We live in the day and age where shopping for healthcare providers is almost as simple as hopping on Amazon for batteries. You can google “physical therapy in Boise” or “back pain Boise” and a myriad of clinics will pop up. You also see when referrals from close friends or relatives trump all. Hear a good thing from your BFF about Dr. so-and-so, and you willingly sign up for an appointment. Get some good gossip about how much pain a certain therapist put you through and you’ll never sign up. Even in this pandemic, you may be scared to visit a clinic crawling with excessive patients putting you or others who are immunosuppressed at higher risk. With all that’s said, I believe picking out a healthcare provider should be an expert. An expert in bedside manners, results, and guarantee those results.
ELI5
We all avoid the awkward medical provider that can’t tell you anything that makes sense. Or the one that doesn’t talk at all. We’ve all been there. We long for someone that can explain what is going on to a 5-year-old. A clinician should be able to take something very complex and break it down into layman’s terms. You should be able to know your diagnosis and what it means. Plain and simple. Next, they should know their results.
Before even starting this next part- if your healthcare provider cannot give you their results, run far away.
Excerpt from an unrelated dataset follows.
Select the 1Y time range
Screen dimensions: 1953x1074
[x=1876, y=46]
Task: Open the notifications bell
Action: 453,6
Every clinician needs to collect their results, good or bad. If they aren’t, they can never improve. This is why most clinicians in almost every research study end up performing the same or worse after practicing for 20 years.
Focus.Feedback.Fix
Clinicians need to create systems that give feedback on whether the choices they make are correct or not. If these systems are not in place, the ability to improve drops dramatically. Take an ER physician for example. When you drop in the emergency room hoping for your back pain to get better, you mostly see the physician for about 15 minutes and they ask you questions to rule out any terrible diseases that might make you have back pain. Then they send you to imaging and have someone else read the X-ray, MRI, or CT scan. He or she will give you some pills and refer you to someone else. At this point, they have done nothing that improves their skill. They will probably never hear about you again and so they won’t get feedback on what the actual pain generator was.
Now, don’t get me wrong, ER physicians are really good at not letting you die and have saved countless lives that might have otherwise been lost (not letting someone die is pretty good feedback). But don’t expect them to focus on diagnosing your low back pain when they have people who are cut up, beat up, and on the brink of death. It’s not their focus. And they’re also not trying to sell you on this brand new tool to relieve pain. This is another form of selling treatment, not results.
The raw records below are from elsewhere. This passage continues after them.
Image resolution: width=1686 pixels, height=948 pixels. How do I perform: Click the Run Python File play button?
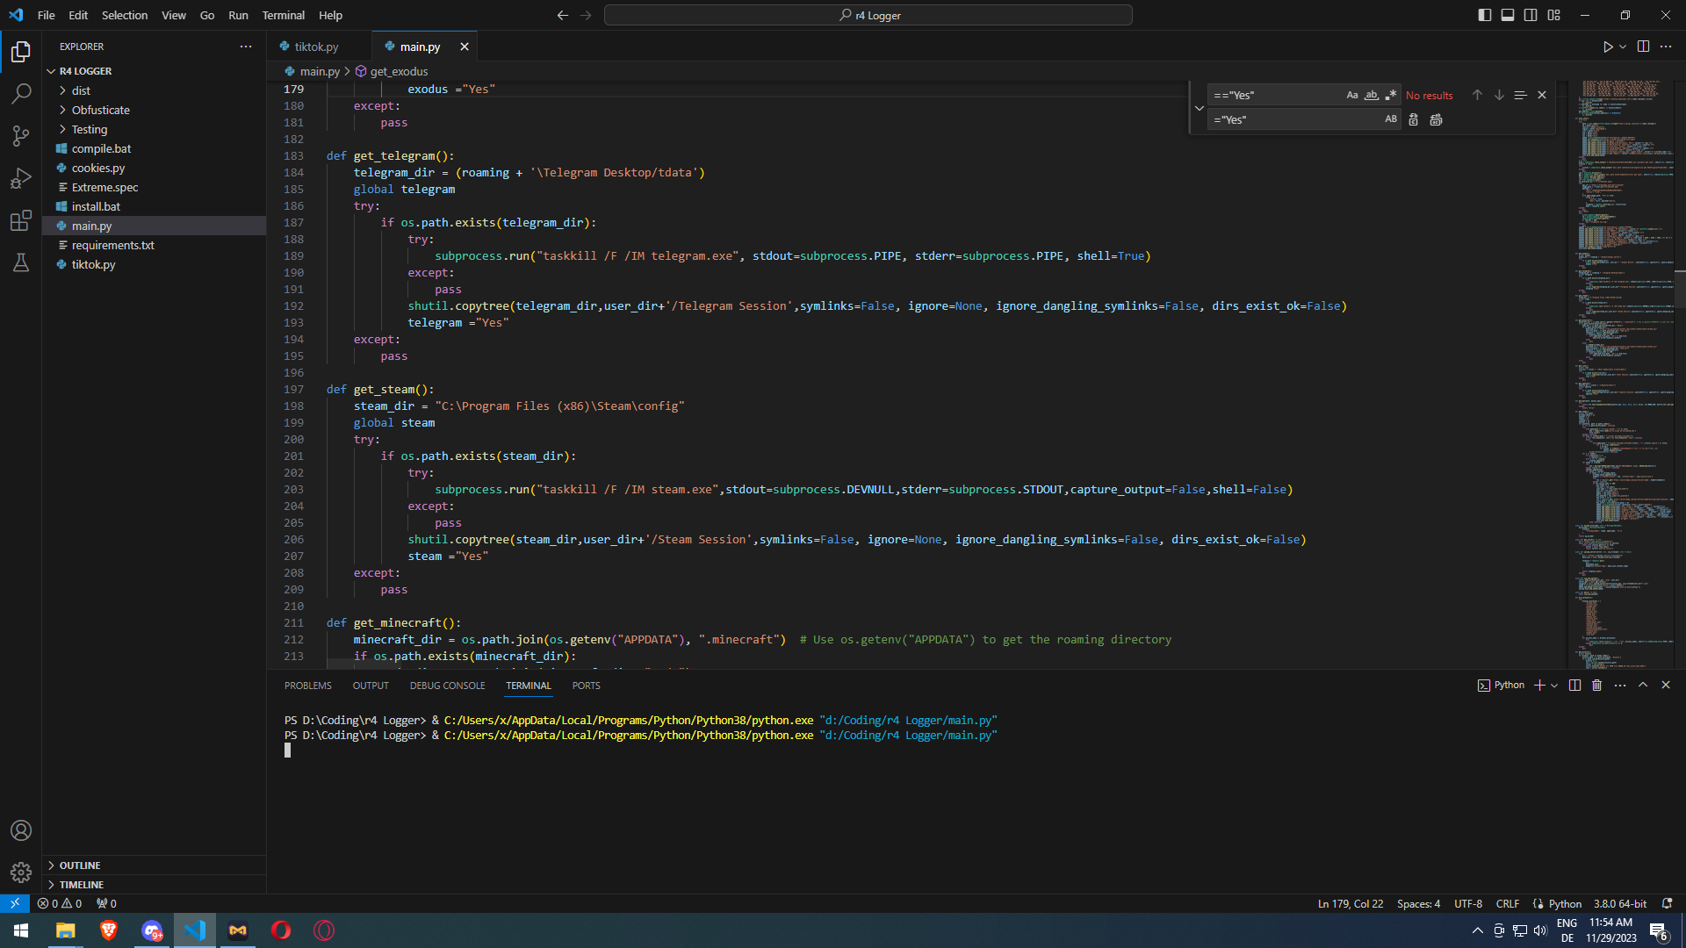[1607, 47]
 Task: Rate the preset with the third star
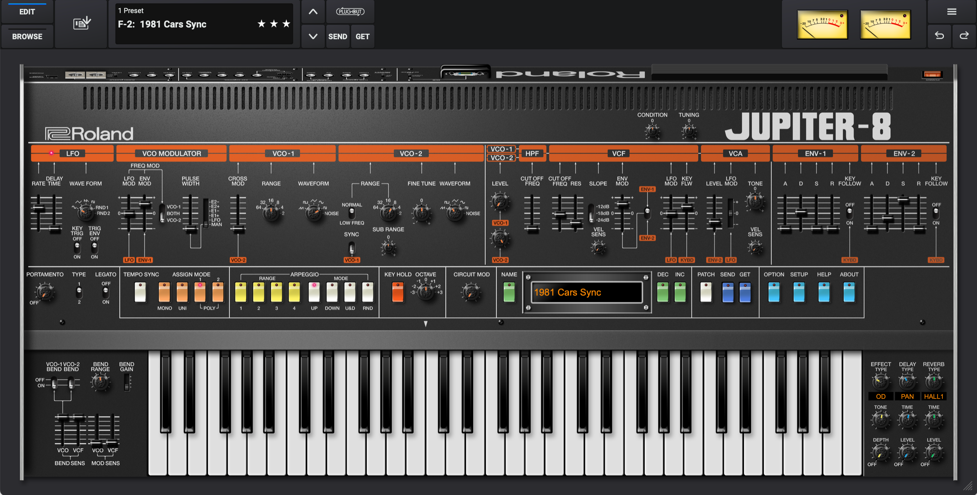(x=286, y=24)
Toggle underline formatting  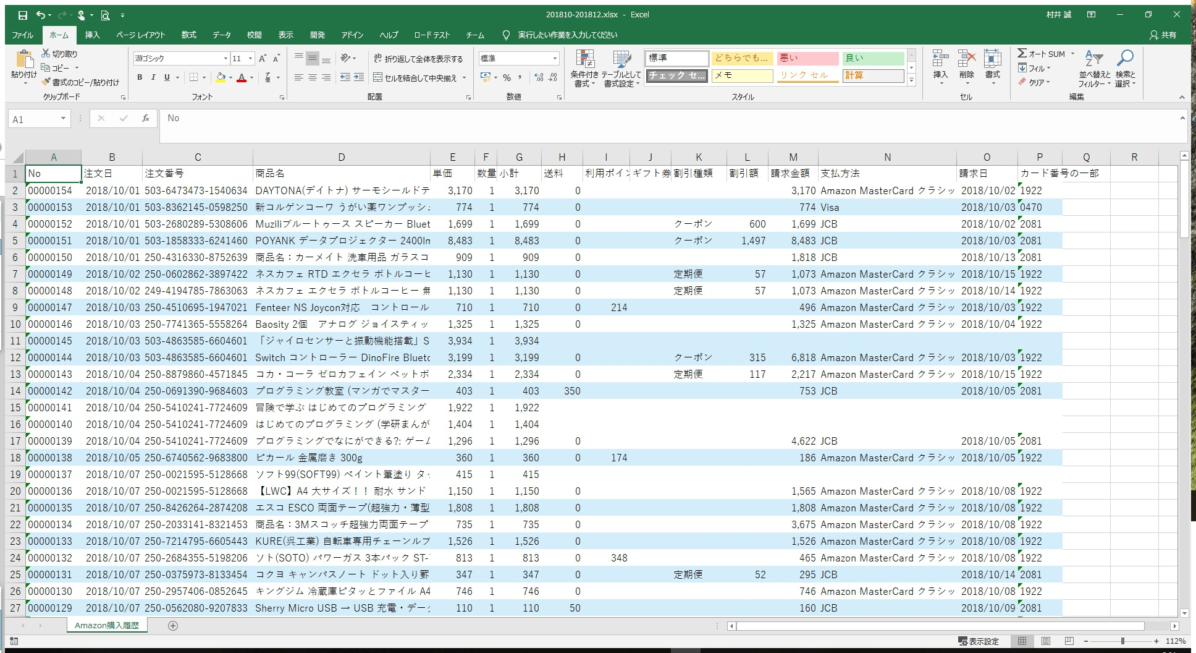pos(166,77)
Sell results, not treatment.
In Boise, I see a sign for a physical therapy clinic I drive by every day that reads, “Dry Needling Now Available.” If “dry needling” is a new term for you, it’s a procedure in which tiny needles (the same as acupuncture needles) are inserted into a muscle. Sometimes the needle is pistoned, meaning it is pulled out and back in several times like a piston in an engine. Other times, electrical currents are run through several needles still inside the muscle. It may not seem appealing the more I talk about it, but the least appealing part of the ad is that they are selling results.
There is not a guarantee that poking you with needles will make you feel better. The treatment should never be the selling point if the results are not better (and guaranteed) or the path is more painful (dry needling can muffed me up). Orthopedic conservative treatments, about 90% of them, should show results in and after each session.
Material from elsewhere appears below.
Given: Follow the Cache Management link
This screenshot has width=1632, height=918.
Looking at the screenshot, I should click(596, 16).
Is your therapist checking at every visit and during each visit how much progress you’re making? How are they checking? Is it numerical-based, or the simple “how do you feel today?”. Like I said up top- if your healthcare provider is not getting you better or even asking you inter- and intra-session, that’s a red flag. This is the data that needs to be collected for clinical improvement. Because at the end of the day, if you don’t have results, then your provider can’t guarantee you or anyone else effective results.
I Can’t Guarantee it
Another common phrase with clinicians is: “Everyone heals different, so I can’t guarantee anything.” Again, another red flag. This is like buying a TV and asking the salesperson how well it works and getting the reply, “you know, every TV is different, so I can’t guarantee it’ll work.” It seems like healthcare is the only place you can say this and get away with it. To me, it sounds like they haven’t found the correct diagnosis, or they can’t trust their skills enough to assure effective treatment. If anything, ask your clinician what guarantee they have on their work and see if they can back up their results.
Conclusion

At the end of busily shopping out the right healthcare provider, know that you are in control. Find someone that you can communicate well with and they can back up their results. It’ll be the kind of person you can refer your grandma and nephew to without hesitation. It’ll be a blessing knowing you can get back to what you want to do, faster.